◆ Requirement 1:
From the passage on the 1900 leap-year bug, print the words beginning at "When Lotus 1-2-3" and stopping after "outweigh the advantages.".
◆ Requirement 2:
List every software program named in the passage on the 1900 leap-year bug.

Unfortunately this bug occurs because, February 29, 1900 is actually treated as a date when the indexes are calculated. This means that every date after February 29, 1900 is off by one (or you could also say that the base date was supposed to be 12/31/1899 and every day before March 1, 1900 is off by one). This is only the case for the year 1900 though. 2100 and on are treated properly. Why did this happen in the first place? It's actually covered pretty well in the following Microsoft KB article:

When Lotus 1-2-3 was first released, the program assumed that the year 1900 was a leap year, even though it actually was not a leap year. This made it easier for the program to handle leap years and caused no harm to almost all date calculations in Lotus 1-2-3.

When Microsoft Multiplan and Microsoft Excel were released, they also assumed that 1900 was a leap year. This assumption allowed Microsoft Multiplan and Microsoft Excel to use the same serial date system used by Lotus 1-2-3 and provide greater compatibility with Lotus 1-2-3. Treating 1900 as a leap year also made it easier for users to move worksheets from one program to the other.

Although it is technically possible to correct this behavior so that current versions of Microsoft Excel do not assume that 1900 is a leap year, the disadvantages of doing so outweigh the advantages.

◆ Data block:

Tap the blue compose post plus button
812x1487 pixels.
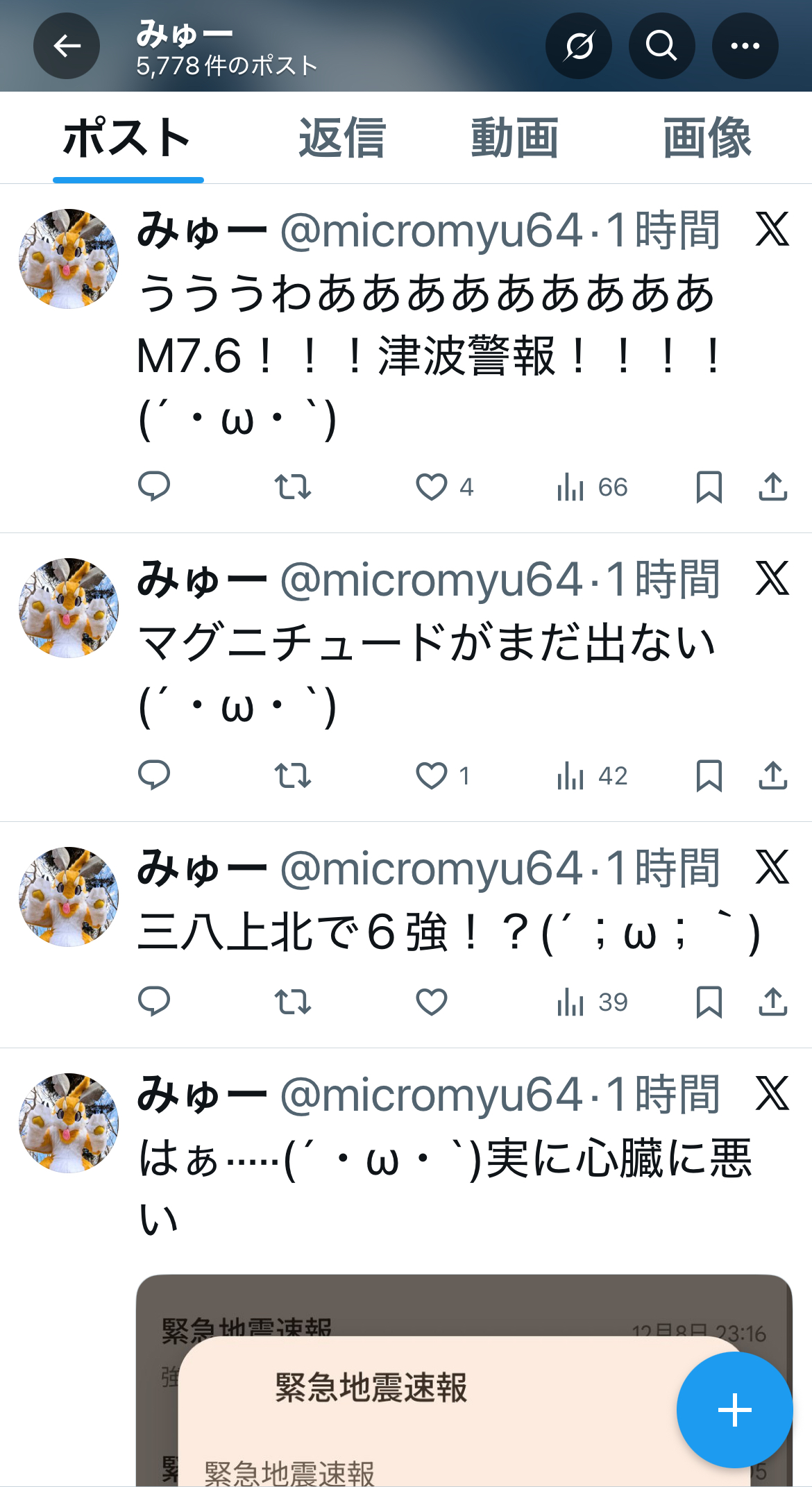coord(734,1410)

◆ Complete output 1:
When Lotus 1-2-3 was first released, the program assumed that the year 1900 was a leap year, even though it actually was not a leap year. This made it easier for the program to handle leap years and caused no harm to almost all date calculations in Lotus 1-2-3.

When Microsoft Multiplan and Microsoft Excel were released, they also assumed that 1900 was a leap year. This assumption allowed Microsoft Multiplan and Microsoft Excel to use the same serial date system used by Lotus 1-2-3 and provide greater compatibility with Lotus 1-2-3. Treating 1900 as a leap year also made it easier for users to move worksheets from one program to the other.

Although it is technically possible to correct this behavior so that current versions of Microsoft Excel do not assume that 1900 is a leap year, the disadvantages of doing so outweigh the advantages.

◆ Complete output 2:
Lotus 1-2-3
Microsoft Multiplan
Microsoft Excel